In addition to using the Carruthers et al criteria (or ‘Canadian Criteria’), the WPI give this information about their patient cohort in their supporting online material:
“Their diagnosis of CFS is based upon prolonged disabling fatigue and the presence of cognitive deficits and reproducible immunological abnormalities. These included but were not limited to peturbations of the 2-5A synthetase/RNase L antiviral pathway, low natural killer cell cytotoxicity (as measured by standard diagnostic assyas) and elevated cytokines particularly interleukin-6 and interleukin-8. In addition to these immunological abnormalities, the patients characteristically demonstrated impaired exercise performance with extremely low VO2 max measured on stress testing…”
It is therefore highly unlikely, as the authors indeed acknowledge in their reply here, that Erlwein et al were testing the same type of patient as those tested by the WPI, which inevitably makes the Erlwein et al findings – and perhaps some of the wilder claims that they have ‘cast serious doubt’ on the WPI’s findings, unfortunately made in some of the lay media – not scientifically tenable. The failure of Erlwein et al to include such type of patient in their cohort, does not mean that such patients do not exist in Britain. Copious patient anecdotal experience, research reports, and charity surveys indicate that they do exist. Whether XMRV is present or not is another matter, but there are enough identifiable problems around patient selection alone with the Erlwein et al paper to indicate this is not a definitive disproving of the existence of the virus in Britain.

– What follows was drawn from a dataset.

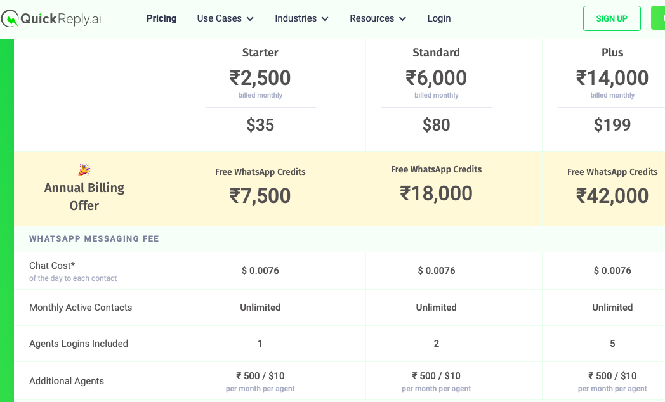Click the Monthly Active Contacts row label
The image size is (665, 402).
coord(81,308)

Ongoing neglect of the importance of establishing a possible ‘CFS’ patient population in Britain, clinically and in research settings, using the Canadian Guidelines, is preventing the development of knowledge that might help extremely ill and disabled people here in Britain.

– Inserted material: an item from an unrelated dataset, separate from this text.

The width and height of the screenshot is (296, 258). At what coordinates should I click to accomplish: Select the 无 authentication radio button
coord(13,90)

The problems I have briefly outlined here do not fully express the range and depths of problems with regard to: the identity of an accurate ‘CFS’ population; the instabilities of ‘CFS’ criteria per se; the faulty concepts of ‘medically unexplained’ or ‘functional’ and relation to ‘psychogenic’ explanations for somatic illness; the vagaries of criteria that claim to facilitate a ‘diagnosis of exclusion’; and the psychogenic dismissal of serious organic dysfunction of patients given a ‘CFS’ diagnosis, problems that have happened for many years. These problems are relevant to the Erlwein et al paper. Furthermore, they are highly relevant to all research that claim a psychological and/or behavioural aetiology to the condition or conditions that get deemed as ‘CFS’.
REFERENCES
Carruthers, B. et al (2003): Myalgic Encephalomyelitis/Chronic Fatigue Syndrome: Clinical Working Case Definition, Diagnostic and Treatment Protocols. Journal of Chronic Fatigue Syndrome, Vol. 11(1), pp 7-115.
Chalder, T. Berelowitz, G. Pawlikowska, T. Watts, L. Wessely, S. Wright, D. Wallace, E. P.:Development of a fatigue scale. Journal of Psychosomatic Research Vol 37: Issue 2: Feb 1993: 147-153.
David, A.S.:Postviral syndrome and psychiatry. British Medical Bulletin: 1991: 47: 4: 966-988.
Fukuda K, Straus SE, Hickie I, Sharpe MC, Dobbins JG, Komaroff A.:The chronic fatigue syndrome: a comprehensive approach to its definition and study. Ann Intern Med. 1994 Dec 15;121(12):953-9.
Jason LA, Torres-Harding SR, Jurgens A, Helgerson J.:Comparing the Fukuda et al. Criteria and the Canadian Case Definition for chronic Fatigue Syndrome. Journal of Chronic Fatigue Syndrome 12(1):37-52, 2004.
Mundt, J.C. Marks, I.MShear, K. Griest, J.H.:The work and social adjustment scale: a simple measurement of impairment in functioning. British Journal of Psychiatry (2002) 180: 461-443.
Page, L.A. Wessely, S.:Medically unexplained symptoms: exacerbating factors in the doctor–patient encounter. J R Soc Med 2003;96:223-227.
Sharpe MC, Archard LC, Banatvala JE, Borysiewicz LK, Clare AW, David A, Edwards RH, Hawton KE, Lambert HP, Lane RJ, et al: Chronic fatigue syndrome: guidelines for research. J R Soc Med. 1991 Feb;84(2):118-21.
Competing interests declared: Social scientist critically evaluating ‘psychogenic’ explanations for somatic illnesses. Parent of adult who given a ‘CFS’ diagnosis as a child.